本分析旨在回顾一系列功能性脑成像技术,以确定是否存在对各种脑部病理状况比其他成像方式更有效的成像模式。这项基于证据的分析回顾了脑磁图(MEG)、磁共振波谱(MRS)、正电子发射断层扫描(PET)和功能磁共振成像(fMRI)在以下疾病的诊断或手术治疗中的应用:阿尔茨海默病(AD)、脑肿瘤、癫痫、多发性硬化症(MS)和帕金森病(PD)。
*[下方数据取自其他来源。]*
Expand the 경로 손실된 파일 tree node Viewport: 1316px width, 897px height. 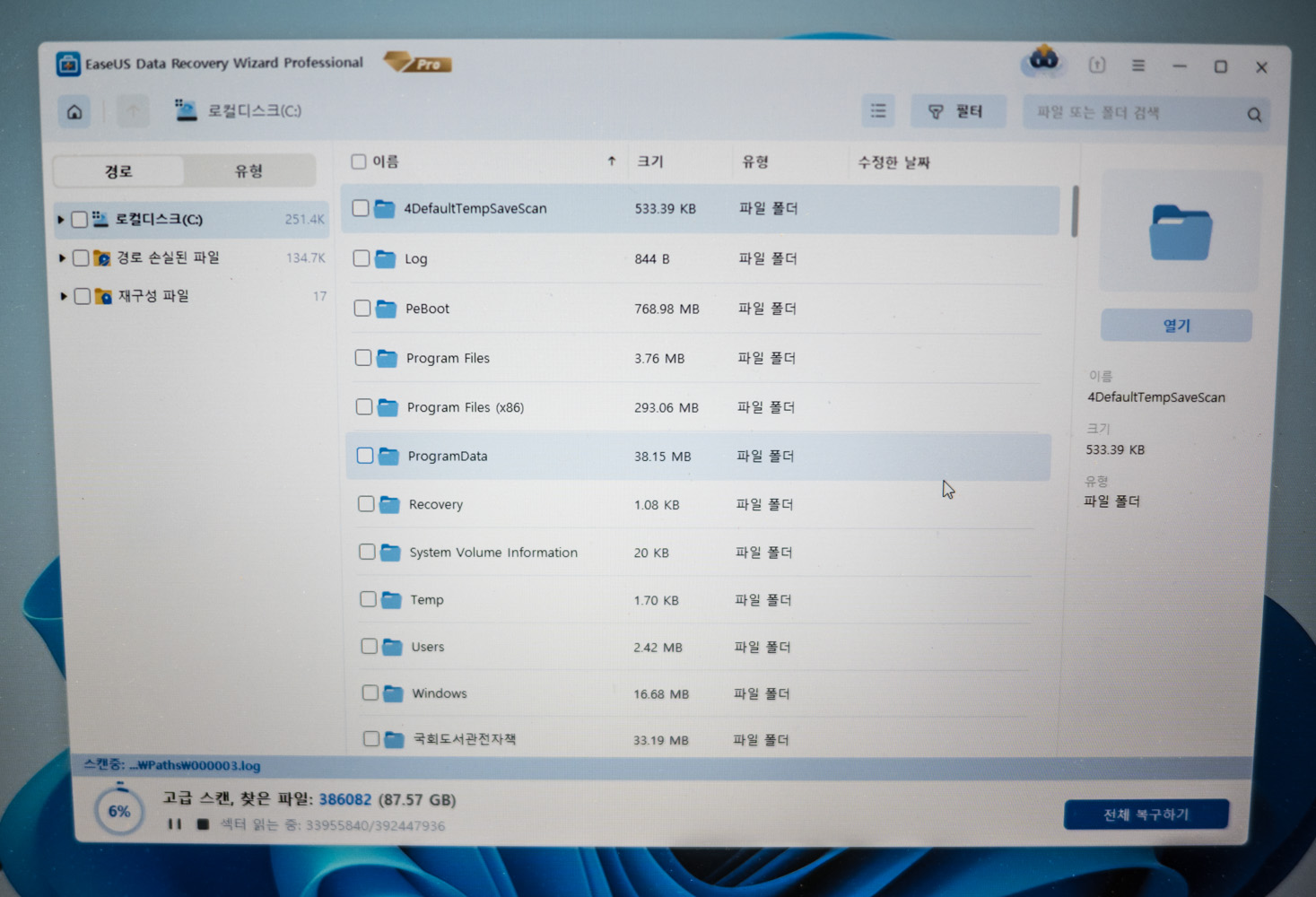63,257
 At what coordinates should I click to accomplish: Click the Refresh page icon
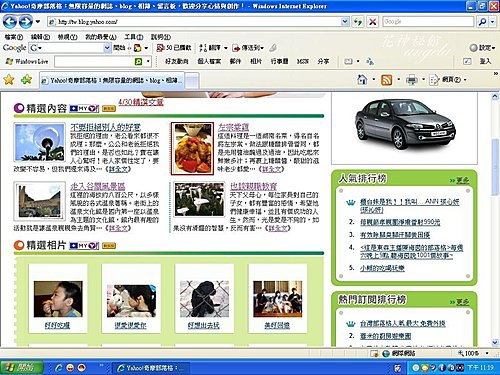358,22
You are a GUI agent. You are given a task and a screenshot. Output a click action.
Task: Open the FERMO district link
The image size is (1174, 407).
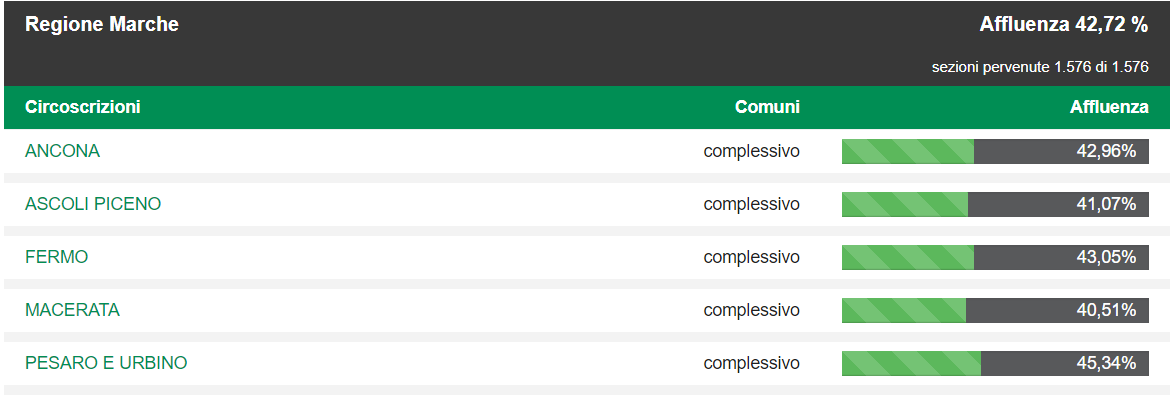(x=56, y=257)
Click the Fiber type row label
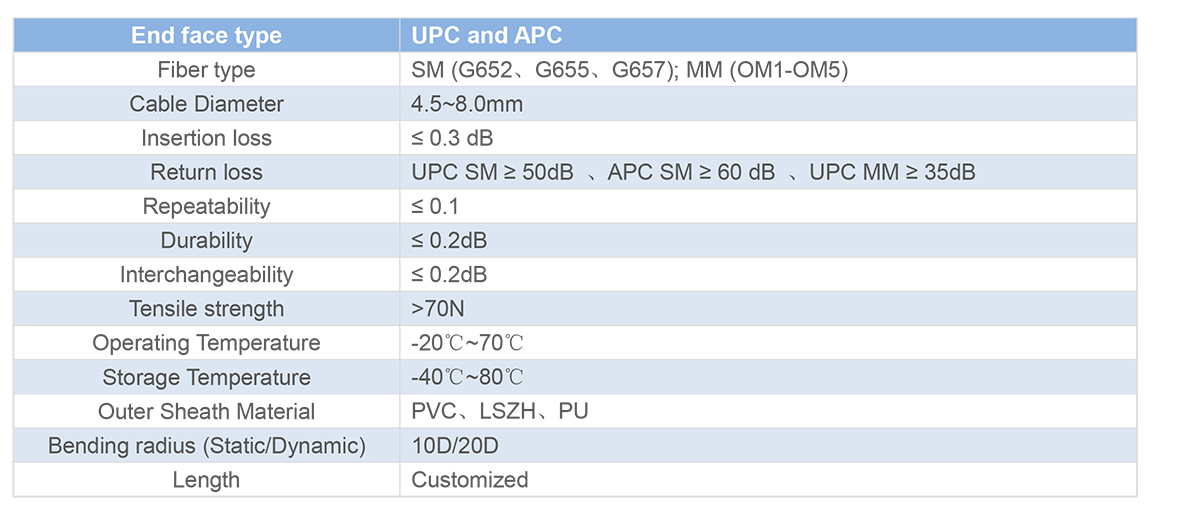The image size is (1200, 517). pyautogui.click(x=206, y=70)
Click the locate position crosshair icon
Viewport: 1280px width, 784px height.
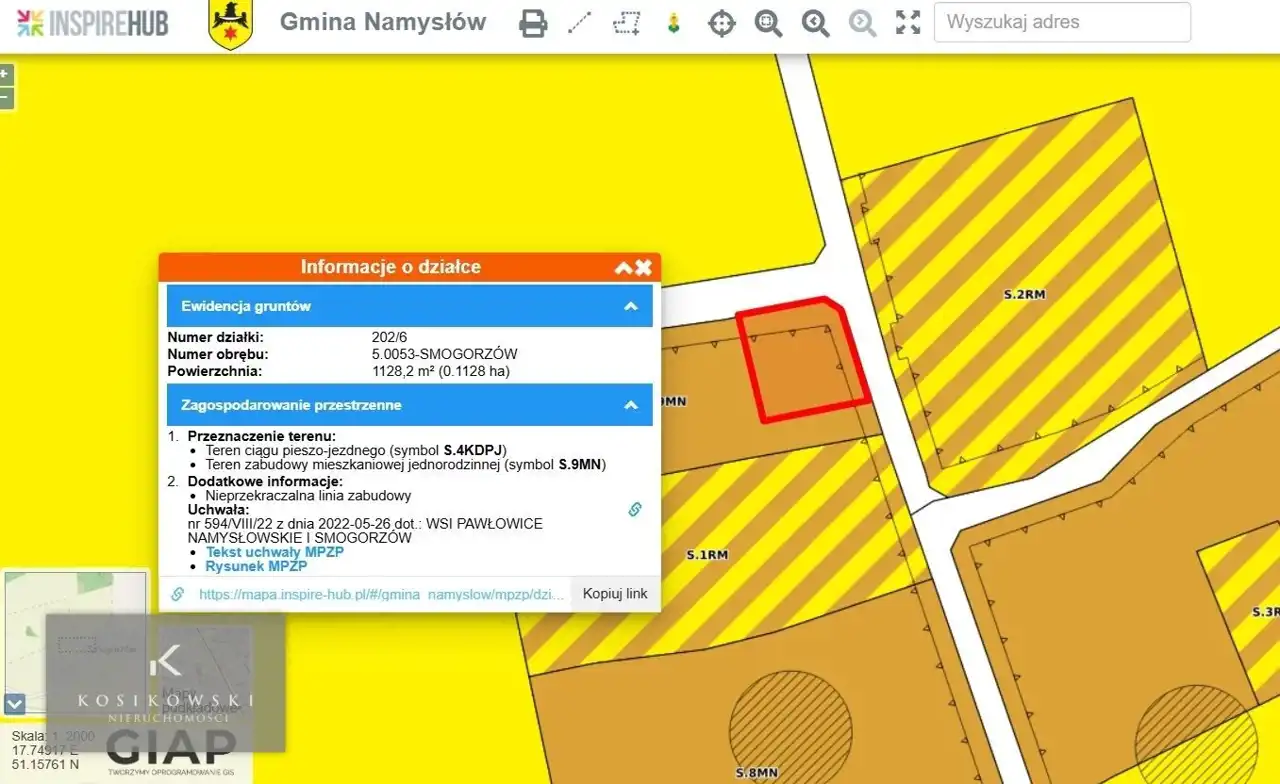pos(721,23)
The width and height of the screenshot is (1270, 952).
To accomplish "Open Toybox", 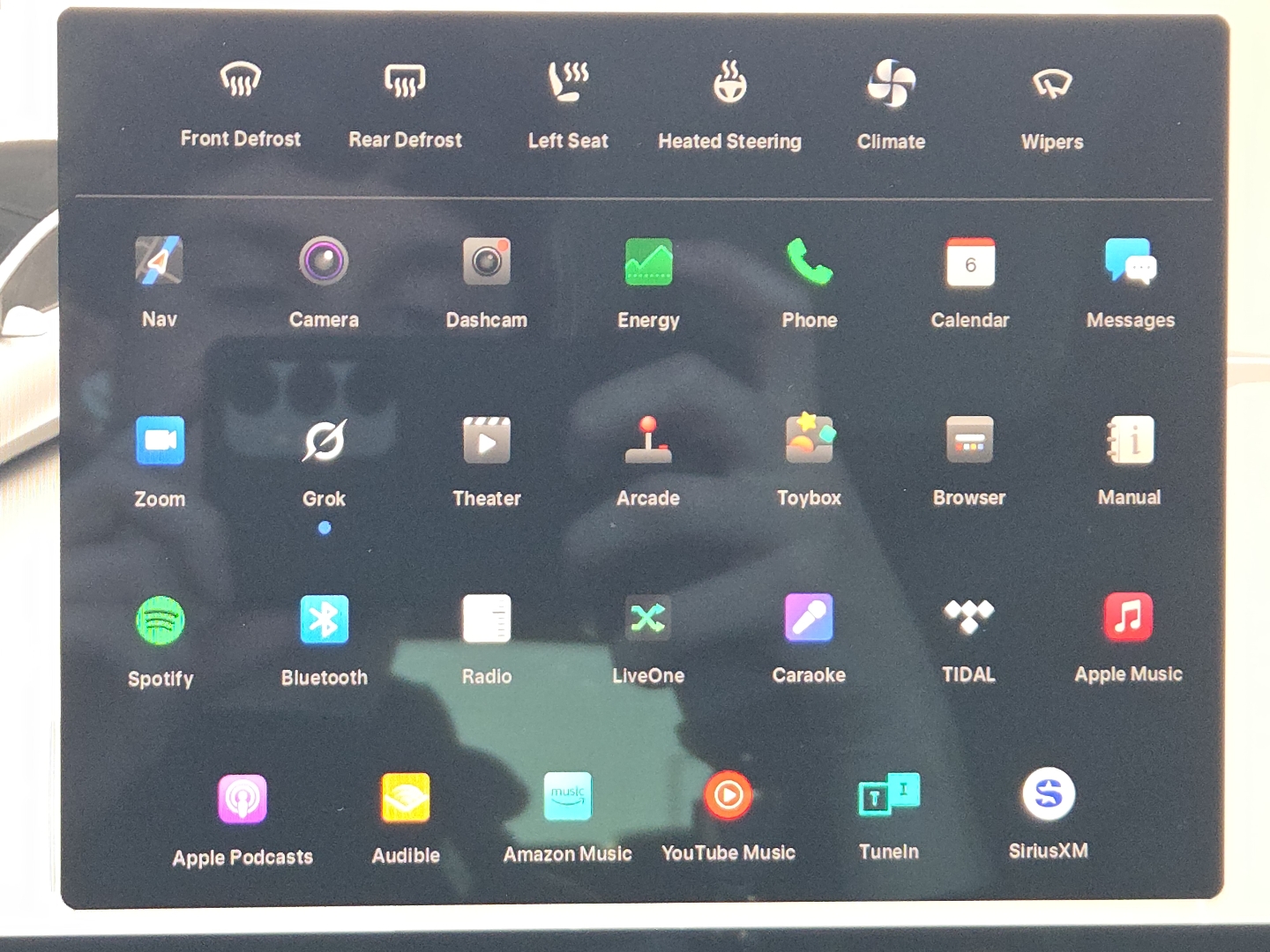I will point(809,440).
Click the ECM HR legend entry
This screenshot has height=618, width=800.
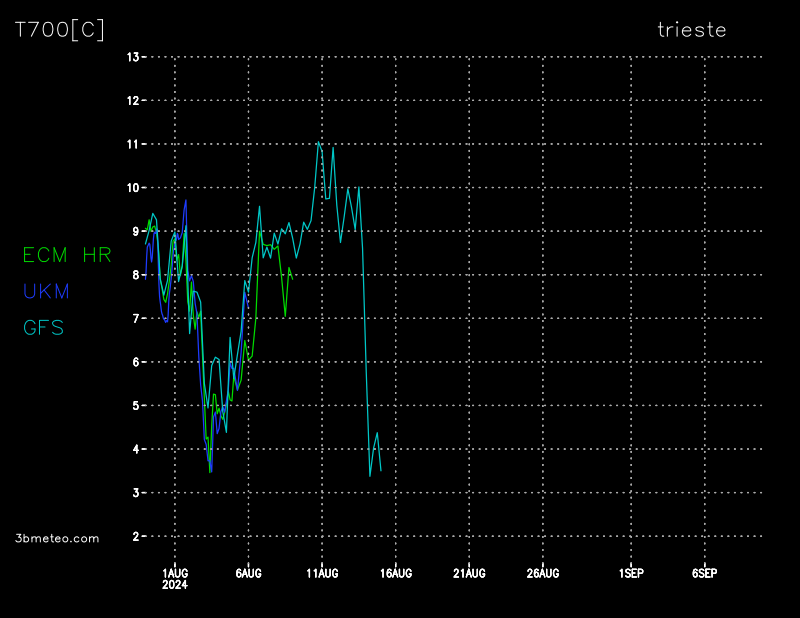68,255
目标人群与疾病 阿尔茨海默病是一种进行性、退行性神经系统疾病,其特征为认知障碍和记忆丧失。加拿大健康与老龄化研究估计,2006年加拿大将有97,000例新发痴呆病例(约60,000名女性)(包括AD)。在安大略省,2006年预计将有950例新发脑癌病例和580例脑癌死亡病例。脑肿瘤的治疗方法包括手术和放射治疗。然而,放射治疗的局限性之一是它会通过坏死和瘢痕形成损害组织。计算机断层扫描(CT)和磁共振成像(MRI)可能无法区分放射效应和抗药组织,这为功能性脑成像创造了潜在作用。癫痫是一种引发重复性癫痫发作的慢性疾病。在安大略省,癫痫发病率估计为每1000人中有5例。大多数癫痫患者通过药物治疗得到有效管理;但约50%的患者对药物治疗无反应。这些患者可考虑手术切除癫痫病灶,功能性脑成像可能在定位癫痫病灶方面发挥作用。多发性硬化症是一种中枢神经系统(CNS)的进行性、炎症性、脱髓鞘疾病。MS的病因尚不清楚;然而,人们认为它是由多种病因共同作用引起的,包括遗传和环境因素。加拿大MS的患病率为每100,000人中有240例。帕金森病是最常见的运动障碍;估计影响100,000名加拿大人。目前,衡量疾病进展的标准是通过使用量表,这些量表是疾病进展的主观衡量指标。功能性脑成像可能提供疾病进展、帕金森综合征鉴别以及治疗反应的客观衡量指标。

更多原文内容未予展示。